Read more: How to Handle Security Incidents and Data Breaches

A Closer Look at ESM in the Enterprise

Understanding Enterprise Security Management

ESM pertains to all risks that may affect the core business of an organization. It includes failed software processes, inadvertent or deliberate mistakes committed by staff members, internal security threats, and external security threats. The concept also takes into account the following factors related to the security architecture framework.

Enterprise-Wide Compliance

The number of regulatory requirements can affect the end product/service delivery. The ESM framework aims to resolve conflicting business objectives, as well as fulfill regulatory and internal compliance requirements.

Business-Focused Outcome

In a standard ESM framework, security risks and company objectives drive the selection of security implementations. As it is a top-down architecture, it ensures the identification and control of all policies.

Clarity at Data-Infrastructure Level

The key challenge for the enterprise is to gain clarity and resolve conflicts pertaining to data privacy requirements, vulnerability vectors, and company objectives. The ESM approach to clarity enables the enterprise to gain transparency around the aforementioned, both at the infrastructure and data security level.

Transformation of Security at All Levels

ESM adopts the approach called “architecting a security framework at all levels” of an organization. It defines security capabilities from the governance level all the way through architecture, and involves planning to build, monitor, and deliver security within all organizational units, processes, and business functions.

Deploying an ESM Framework

All stakeholders will look to the CISO, CSO, or CIO to deploy and manage ESM frameworks, as well as the steps the organization is taking to reduce risk to the enterprise. How does a CIO integrate the ESM framework and cultivate a security culture that finds long-term success throughout the organization? 

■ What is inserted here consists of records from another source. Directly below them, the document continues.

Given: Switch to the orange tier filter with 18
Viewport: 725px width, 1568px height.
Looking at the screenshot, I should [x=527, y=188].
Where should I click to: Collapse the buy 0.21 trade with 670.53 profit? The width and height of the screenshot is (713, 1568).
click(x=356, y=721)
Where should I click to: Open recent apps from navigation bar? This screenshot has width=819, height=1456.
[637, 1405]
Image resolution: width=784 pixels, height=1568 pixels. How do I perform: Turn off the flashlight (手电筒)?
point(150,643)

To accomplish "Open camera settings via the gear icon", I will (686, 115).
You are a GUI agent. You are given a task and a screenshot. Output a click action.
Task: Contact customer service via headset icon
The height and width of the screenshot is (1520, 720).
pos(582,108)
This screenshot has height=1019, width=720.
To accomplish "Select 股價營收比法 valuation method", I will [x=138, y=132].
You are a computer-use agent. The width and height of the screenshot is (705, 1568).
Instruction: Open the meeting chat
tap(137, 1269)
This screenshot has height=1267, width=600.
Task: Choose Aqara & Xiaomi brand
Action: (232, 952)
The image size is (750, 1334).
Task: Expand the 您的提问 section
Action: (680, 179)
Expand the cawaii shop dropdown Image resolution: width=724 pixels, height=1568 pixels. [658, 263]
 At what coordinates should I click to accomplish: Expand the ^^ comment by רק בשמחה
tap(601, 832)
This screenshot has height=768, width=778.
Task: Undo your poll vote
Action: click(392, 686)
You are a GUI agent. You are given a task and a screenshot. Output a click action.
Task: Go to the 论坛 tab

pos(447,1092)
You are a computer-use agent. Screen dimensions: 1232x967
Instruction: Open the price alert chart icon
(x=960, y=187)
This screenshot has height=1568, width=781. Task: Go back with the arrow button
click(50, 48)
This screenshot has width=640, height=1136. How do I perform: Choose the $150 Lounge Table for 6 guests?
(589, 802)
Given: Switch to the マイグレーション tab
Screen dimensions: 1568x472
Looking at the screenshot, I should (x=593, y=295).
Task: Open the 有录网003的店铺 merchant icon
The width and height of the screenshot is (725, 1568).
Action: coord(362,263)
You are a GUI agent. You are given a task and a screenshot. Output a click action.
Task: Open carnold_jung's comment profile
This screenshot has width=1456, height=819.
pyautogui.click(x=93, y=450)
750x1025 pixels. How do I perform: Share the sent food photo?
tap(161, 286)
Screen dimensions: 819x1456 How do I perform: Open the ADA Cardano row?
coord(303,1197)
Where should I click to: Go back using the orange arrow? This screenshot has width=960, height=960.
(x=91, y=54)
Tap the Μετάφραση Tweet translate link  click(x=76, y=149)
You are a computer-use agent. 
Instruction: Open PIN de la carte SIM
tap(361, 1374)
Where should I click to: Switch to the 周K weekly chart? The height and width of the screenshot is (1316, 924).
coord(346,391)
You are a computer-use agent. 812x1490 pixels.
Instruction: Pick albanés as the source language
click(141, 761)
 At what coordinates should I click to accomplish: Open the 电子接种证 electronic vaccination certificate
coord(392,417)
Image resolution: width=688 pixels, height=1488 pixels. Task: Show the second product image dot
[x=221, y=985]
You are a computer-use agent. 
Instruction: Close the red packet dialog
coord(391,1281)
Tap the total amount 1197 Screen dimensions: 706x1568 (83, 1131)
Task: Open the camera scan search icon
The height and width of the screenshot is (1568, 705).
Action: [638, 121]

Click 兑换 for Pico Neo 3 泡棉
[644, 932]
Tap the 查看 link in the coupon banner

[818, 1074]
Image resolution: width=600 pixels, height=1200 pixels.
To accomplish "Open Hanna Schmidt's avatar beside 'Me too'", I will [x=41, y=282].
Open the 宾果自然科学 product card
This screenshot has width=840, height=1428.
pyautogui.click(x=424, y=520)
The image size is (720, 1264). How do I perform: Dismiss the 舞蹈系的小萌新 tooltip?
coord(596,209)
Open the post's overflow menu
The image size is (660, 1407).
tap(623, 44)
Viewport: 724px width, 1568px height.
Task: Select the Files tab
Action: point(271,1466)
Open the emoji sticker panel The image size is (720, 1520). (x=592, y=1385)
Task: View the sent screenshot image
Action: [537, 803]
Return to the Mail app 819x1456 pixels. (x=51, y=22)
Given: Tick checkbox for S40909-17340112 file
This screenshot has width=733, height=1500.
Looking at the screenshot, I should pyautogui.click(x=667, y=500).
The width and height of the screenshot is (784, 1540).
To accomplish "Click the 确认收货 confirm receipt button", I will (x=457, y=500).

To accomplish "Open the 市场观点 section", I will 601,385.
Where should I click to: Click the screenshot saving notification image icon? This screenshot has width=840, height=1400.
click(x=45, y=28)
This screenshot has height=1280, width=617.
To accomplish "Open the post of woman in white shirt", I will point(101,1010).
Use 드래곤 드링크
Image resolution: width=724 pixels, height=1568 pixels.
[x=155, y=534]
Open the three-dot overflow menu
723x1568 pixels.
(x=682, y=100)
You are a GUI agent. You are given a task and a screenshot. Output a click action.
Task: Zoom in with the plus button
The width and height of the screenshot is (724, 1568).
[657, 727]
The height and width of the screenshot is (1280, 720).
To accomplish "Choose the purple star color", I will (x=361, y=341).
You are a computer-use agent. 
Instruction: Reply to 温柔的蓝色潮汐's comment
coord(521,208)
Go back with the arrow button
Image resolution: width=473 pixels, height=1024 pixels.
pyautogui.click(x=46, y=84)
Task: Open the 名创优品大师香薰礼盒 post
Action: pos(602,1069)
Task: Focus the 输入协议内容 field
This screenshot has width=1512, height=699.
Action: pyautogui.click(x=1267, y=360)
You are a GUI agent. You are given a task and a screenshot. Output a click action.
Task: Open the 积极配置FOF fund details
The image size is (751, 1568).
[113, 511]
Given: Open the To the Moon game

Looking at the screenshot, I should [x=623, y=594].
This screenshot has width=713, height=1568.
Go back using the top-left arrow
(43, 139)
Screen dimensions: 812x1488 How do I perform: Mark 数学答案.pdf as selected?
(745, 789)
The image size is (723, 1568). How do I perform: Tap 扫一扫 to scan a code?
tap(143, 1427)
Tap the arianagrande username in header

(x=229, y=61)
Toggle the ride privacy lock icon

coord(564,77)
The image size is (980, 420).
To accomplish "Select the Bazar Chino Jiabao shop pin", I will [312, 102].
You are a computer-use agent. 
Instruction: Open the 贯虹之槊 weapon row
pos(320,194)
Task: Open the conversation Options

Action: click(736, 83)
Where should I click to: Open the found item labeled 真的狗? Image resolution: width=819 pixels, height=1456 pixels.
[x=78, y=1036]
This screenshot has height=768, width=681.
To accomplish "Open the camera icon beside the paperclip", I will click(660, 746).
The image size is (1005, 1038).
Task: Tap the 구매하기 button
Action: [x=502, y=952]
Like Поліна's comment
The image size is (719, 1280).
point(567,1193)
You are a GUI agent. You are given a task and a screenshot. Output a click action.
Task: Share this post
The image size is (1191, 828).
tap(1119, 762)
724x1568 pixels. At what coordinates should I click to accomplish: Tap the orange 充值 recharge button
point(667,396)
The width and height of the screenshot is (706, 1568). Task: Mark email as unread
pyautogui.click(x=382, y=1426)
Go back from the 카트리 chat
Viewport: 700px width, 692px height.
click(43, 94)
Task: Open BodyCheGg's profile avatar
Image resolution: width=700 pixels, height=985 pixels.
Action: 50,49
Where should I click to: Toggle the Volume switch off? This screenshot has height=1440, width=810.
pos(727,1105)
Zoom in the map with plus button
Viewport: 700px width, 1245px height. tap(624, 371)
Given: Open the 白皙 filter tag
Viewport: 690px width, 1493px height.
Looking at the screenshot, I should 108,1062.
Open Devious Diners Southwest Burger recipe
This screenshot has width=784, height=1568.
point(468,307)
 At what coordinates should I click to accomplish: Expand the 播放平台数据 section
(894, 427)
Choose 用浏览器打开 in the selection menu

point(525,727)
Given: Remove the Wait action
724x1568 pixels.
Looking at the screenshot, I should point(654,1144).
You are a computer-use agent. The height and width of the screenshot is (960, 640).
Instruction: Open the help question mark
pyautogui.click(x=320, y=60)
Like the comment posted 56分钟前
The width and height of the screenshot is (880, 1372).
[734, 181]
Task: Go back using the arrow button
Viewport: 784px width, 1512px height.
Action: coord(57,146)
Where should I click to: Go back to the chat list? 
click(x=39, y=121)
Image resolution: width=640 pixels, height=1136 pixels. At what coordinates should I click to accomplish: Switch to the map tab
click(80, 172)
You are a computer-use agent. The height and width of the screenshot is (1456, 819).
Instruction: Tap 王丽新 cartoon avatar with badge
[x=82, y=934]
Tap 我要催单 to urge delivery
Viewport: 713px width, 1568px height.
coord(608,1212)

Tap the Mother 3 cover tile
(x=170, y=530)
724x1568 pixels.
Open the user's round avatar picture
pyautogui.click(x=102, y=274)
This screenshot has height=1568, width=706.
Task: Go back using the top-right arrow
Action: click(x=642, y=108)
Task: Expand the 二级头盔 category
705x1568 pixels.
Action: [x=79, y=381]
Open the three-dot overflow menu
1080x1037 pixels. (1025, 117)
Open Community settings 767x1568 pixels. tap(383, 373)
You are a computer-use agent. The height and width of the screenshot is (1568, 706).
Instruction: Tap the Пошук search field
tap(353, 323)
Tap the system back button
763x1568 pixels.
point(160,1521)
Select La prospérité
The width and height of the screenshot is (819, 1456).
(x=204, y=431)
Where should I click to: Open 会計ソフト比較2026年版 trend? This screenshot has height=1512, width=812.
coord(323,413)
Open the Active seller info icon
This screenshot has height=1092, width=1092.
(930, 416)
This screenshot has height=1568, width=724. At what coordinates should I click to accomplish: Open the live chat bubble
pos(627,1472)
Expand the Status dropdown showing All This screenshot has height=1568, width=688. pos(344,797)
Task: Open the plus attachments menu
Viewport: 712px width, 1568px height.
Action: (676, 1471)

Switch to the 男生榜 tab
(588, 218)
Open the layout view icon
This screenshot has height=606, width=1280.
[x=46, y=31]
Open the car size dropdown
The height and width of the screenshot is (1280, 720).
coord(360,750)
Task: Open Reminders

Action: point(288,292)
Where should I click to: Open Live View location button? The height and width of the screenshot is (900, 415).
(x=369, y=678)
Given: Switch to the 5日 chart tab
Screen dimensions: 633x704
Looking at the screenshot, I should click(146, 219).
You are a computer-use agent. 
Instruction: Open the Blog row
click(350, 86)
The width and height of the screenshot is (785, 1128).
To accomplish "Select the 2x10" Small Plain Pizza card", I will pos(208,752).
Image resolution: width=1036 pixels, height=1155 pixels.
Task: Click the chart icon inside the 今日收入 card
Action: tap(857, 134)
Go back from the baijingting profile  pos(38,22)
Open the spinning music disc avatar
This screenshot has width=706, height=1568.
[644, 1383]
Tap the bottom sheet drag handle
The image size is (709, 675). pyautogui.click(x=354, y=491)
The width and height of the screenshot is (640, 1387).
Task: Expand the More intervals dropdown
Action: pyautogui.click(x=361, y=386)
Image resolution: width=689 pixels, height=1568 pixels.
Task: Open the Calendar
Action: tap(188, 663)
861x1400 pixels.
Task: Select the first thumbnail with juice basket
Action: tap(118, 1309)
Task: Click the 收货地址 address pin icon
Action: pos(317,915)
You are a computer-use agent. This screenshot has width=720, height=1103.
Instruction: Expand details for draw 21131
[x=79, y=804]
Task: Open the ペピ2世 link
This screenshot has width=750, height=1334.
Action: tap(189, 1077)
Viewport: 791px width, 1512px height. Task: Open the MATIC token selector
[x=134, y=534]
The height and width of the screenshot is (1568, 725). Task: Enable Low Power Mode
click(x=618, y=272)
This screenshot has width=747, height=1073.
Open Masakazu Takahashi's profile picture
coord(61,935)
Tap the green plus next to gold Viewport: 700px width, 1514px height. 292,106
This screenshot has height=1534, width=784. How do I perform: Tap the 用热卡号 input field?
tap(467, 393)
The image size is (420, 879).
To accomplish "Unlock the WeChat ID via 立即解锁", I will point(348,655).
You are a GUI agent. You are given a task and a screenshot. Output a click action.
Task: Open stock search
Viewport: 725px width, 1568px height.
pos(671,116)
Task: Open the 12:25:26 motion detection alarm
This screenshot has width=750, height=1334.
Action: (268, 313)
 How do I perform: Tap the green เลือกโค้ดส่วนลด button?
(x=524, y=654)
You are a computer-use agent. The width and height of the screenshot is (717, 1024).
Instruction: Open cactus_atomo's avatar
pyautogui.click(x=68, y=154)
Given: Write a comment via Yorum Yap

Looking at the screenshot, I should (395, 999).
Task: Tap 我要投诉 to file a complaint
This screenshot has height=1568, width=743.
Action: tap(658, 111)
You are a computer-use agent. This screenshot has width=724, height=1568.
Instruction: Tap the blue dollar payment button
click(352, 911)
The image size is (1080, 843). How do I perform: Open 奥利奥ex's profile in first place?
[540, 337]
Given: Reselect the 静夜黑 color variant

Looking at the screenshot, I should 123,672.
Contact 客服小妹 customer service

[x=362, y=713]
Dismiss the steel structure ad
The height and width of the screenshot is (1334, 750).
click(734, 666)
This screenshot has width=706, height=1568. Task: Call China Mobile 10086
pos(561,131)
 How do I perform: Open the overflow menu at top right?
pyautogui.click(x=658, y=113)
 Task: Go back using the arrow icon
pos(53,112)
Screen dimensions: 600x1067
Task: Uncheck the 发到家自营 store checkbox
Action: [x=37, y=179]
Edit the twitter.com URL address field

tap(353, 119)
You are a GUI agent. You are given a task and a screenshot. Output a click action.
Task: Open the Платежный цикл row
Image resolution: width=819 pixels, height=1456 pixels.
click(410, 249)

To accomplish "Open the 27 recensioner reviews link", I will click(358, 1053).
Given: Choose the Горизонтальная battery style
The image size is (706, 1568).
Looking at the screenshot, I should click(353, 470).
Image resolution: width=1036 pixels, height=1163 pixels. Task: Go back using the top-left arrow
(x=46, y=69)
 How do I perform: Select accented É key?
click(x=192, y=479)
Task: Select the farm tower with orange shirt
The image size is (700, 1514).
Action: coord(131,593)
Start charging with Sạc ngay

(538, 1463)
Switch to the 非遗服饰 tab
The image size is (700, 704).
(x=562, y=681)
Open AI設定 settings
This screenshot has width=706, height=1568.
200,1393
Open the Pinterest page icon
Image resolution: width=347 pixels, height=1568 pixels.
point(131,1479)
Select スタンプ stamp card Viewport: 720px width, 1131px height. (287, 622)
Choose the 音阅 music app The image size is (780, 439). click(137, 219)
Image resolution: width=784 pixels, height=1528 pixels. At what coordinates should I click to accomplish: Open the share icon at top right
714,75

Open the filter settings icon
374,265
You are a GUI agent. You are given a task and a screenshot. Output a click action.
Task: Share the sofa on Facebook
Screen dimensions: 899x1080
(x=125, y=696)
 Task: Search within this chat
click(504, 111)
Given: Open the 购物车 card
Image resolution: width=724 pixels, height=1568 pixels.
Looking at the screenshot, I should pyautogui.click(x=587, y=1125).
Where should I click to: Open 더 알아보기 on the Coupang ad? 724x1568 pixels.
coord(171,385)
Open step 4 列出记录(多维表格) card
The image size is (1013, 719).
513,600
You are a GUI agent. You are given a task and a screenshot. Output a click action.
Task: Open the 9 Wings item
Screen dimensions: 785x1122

The answer lies in adopting a strategic approach towards enterprise security management. The following steps should be taken:

Patch Management

Software vulnerabilities are one of the leading issues in the enterprise environment. Patches are additional code to replace flaws in software. Patch management is part of the software development life cycle (SDLC) and can occur in any primary process of SDLC.

The importance of implementing patch management as a part of ESM is gaining value, especially due to a plethora of exfiltration and data breaches around the globe. Scanning and updating patches to prevent and mitigate undiscovered vulnerabilities is important and requires security management at all phases: QA, development, staging, and maintaining strict policies to avoid any unexpected events.

Threat Modeling

Who might attack the enterprise? Is it only cybercriminals, or nation-states as well? What about company insiders? Start thinking about the list of possible adversaries and get detailed, without ruling out outlandish ideas your team may come up with. Threat modeling requires the following steps:

  • Identification of security objectives
  • Company-wide survey
  • Decomposition
  • Identification of threats
  • Identification of vulnerabilities

Typically, a threat model takes longer to construct, but a sample structured list can be followed. Usually, the model is based on the following assumptions:

  • Data validation may enable SQL injection.
  • Authorization may fail, so authorization checks are required.
  • SSL should be used as the risk of eavesdropping is high.
  • Anti-caching directives should be implemented in HTTP headers, as the browser cache may contain man-in-the-middle vulnerabilities.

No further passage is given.